▶ _Aim of the exercise_
Repeat only the lines below from the one containing "Maschat, Verena (388, 2029)" through the one containing "Pressure Regulator (91, 84)", inclusive, exactly as written.

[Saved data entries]
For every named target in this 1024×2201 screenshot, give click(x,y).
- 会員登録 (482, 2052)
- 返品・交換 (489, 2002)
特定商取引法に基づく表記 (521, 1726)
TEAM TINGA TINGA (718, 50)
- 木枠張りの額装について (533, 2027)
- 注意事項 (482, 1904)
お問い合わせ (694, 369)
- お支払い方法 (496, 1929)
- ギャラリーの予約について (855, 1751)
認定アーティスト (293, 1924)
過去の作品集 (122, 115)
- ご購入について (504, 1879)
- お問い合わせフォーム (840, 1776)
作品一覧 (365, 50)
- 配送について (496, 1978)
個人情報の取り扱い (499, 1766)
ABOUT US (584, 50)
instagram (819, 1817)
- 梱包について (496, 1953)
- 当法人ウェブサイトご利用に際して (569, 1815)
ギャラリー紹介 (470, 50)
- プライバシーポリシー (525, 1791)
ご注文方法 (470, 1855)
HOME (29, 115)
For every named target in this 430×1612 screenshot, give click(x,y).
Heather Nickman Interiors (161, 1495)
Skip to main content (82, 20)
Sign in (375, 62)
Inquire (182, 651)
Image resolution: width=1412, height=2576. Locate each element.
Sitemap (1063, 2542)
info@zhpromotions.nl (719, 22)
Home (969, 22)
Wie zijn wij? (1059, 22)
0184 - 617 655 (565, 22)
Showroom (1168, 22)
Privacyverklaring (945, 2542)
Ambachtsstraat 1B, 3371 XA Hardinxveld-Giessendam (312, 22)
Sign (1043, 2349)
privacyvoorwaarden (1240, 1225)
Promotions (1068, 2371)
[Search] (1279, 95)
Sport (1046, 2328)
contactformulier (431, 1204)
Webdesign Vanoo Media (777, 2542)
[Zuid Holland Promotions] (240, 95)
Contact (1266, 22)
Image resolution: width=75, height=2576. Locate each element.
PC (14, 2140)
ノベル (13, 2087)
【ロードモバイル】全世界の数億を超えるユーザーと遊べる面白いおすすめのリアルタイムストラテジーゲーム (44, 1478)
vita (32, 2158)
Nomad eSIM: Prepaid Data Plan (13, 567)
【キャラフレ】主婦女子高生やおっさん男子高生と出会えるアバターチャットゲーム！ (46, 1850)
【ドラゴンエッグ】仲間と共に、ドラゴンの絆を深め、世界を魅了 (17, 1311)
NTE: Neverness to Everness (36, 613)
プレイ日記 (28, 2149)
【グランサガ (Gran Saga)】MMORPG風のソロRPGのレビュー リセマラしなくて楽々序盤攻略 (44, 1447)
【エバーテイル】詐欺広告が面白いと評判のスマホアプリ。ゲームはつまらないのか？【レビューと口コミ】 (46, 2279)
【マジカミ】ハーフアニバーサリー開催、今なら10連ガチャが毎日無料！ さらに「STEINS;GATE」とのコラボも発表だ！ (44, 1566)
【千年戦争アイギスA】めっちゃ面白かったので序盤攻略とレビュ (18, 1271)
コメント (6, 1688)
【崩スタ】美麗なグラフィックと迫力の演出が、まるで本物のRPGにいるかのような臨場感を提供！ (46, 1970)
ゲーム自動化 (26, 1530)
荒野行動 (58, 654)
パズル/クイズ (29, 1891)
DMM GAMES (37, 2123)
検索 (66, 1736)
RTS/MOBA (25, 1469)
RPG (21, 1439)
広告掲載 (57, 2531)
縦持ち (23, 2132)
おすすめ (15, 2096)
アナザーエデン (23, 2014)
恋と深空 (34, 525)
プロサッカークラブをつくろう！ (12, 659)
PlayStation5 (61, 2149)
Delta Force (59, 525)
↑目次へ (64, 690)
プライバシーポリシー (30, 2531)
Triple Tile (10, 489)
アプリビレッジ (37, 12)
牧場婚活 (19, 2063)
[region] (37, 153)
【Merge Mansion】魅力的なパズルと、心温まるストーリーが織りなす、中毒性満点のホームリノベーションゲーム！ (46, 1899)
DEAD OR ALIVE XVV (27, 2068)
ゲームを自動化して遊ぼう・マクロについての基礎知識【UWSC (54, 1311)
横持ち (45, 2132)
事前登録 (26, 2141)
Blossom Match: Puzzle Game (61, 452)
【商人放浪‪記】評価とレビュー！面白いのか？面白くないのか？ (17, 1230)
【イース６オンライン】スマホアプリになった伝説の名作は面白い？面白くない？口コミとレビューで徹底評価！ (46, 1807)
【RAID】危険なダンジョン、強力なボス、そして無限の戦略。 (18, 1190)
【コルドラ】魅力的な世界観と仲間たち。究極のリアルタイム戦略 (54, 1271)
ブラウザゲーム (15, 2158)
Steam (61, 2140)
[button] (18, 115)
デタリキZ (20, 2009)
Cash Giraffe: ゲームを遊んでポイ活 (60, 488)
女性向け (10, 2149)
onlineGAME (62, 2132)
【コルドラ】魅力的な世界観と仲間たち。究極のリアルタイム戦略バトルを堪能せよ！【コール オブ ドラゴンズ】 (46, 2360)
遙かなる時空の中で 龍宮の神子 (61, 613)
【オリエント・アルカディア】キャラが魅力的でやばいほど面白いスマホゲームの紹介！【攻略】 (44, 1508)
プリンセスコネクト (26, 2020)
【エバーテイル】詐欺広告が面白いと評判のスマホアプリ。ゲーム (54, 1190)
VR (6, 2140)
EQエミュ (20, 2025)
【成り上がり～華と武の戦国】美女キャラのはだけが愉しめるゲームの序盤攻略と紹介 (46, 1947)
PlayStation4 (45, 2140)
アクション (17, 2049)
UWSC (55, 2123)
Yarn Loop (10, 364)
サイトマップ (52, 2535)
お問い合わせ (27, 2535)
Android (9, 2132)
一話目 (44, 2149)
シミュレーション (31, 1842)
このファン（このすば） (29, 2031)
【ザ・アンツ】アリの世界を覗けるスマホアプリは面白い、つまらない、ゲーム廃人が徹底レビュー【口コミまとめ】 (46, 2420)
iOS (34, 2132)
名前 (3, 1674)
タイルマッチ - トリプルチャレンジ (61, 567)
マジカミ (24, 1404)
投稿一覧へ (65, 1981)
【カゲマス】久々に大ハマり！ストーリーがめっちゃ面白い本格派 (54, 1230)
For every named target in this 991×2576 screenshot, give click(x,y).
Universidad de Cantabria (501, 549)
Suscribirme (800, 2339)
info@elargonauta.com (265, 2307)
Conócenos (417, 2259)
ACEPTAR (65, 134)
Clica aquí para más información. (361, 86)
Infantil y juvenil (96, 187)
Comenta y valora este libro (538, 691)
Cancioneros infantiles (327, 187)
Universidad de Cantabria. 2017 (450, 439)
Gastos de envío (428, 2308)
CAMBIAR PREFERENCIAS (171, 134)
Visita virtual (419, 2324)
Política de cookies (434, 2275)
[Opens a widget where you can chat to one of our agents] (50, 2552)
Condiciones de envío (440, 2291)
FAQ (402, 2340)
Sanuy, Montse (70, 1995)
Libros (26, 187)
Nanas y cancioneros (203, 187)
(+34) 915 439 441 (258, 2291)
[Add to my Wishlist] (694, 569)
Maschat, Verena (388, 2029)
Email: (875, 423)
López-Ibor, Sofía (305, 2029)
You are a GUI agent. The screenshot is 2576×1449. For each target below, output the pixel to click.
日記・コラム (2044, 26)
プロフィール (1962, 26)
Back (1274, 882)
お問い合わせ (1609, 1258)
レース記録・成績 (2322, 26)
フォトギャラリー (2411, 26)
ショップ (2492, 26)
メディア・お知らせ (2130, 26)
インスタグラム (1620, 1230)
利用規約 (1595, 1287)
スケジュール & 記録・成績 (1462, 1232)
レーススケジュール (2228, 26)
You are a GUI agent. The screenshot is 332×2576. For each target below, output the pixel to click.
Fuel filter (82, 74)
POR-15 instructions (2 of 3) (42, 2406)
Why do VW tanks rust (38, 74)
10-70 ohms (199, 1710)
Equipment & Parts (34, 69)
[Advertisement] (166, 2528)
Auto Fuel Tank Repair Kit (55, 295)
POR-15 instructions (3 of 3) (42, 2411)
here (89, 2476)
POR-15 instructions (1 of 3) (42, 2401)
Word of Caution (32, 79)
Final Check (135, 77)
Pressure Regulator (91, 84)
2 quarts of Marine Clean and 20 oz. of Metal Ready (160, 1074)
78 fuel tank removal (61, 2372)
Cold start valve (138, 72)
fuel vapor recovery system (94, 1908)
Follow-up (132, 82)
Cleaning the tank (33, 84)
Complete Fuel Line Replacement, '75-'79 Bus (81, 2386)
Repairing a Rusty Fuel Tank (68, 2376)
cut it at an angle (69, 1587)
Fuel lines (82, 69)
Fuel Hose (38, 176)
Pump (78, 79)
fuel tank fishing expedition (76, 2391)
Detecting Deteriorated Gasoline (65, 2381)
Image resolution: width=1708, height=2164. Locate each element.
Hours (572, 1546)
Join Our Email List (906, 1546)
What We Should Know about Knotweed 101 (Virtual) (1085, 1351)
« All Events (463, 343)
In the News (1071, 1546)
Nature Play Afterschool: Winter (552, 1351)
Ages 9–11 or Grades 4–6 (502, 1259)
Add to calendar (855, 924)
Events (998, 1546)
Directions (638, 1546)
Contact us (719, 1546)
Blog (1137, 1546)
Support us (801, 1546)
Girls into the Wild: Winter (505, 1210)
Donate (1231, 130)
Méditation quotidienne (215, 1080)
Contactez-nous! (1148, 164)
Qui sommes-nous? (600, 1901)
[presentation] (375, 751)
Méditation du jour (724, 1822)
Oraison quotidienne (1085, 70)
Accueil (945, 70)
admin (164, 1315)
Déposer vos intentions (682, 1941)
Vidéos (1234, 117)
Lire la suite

▶ _Your solution_
Maschat, Verena (388, 2029)
Email: (875, 423)
López-Ibor, Sofía (305, 2029)
You are a GUI agent. The screenshot is 2576×1449. For each target below, output the pixel to click.
日記・コラム (2044, 26)
プロフィール (1962, 26)
Back (1274, 882)
お問い合わせ (1609, 1258)
レース記録・成績 (2322, 26)
フォトギャラリー (2411, 26)
ショップ (2492, 26)
メディア・お知らせ (2130, 26)
インスタグラム (1620, 1230)
利用規約 (1595, 1287)
スケジュール & 記録・成績 (1462, 1232)
レーススケジュール (2228, 26)
You are a GUI agent. The screenshot is 332×2576. For each target below, output the pixel to click.
Fuel filter (82, 74)
POR-15 instructions (2 of 3) (42, 2406)
Why do VW tanks rust (38, 74)
10-70 ohms (199, 1710)
Equipment & Parts (34, 69)
[Advertisement] (166, 2528)
Auto Fuel Tank Repair Kit (55, 295)
POR-15 instructions (3 of 3) (42, 2411)
here (89, 2476)
POR-15 instructions (1 of 3) (42, 2401)
Word of Caution (32, 79)
Final Check (135, 77)
Pressure Regulator (91, 84)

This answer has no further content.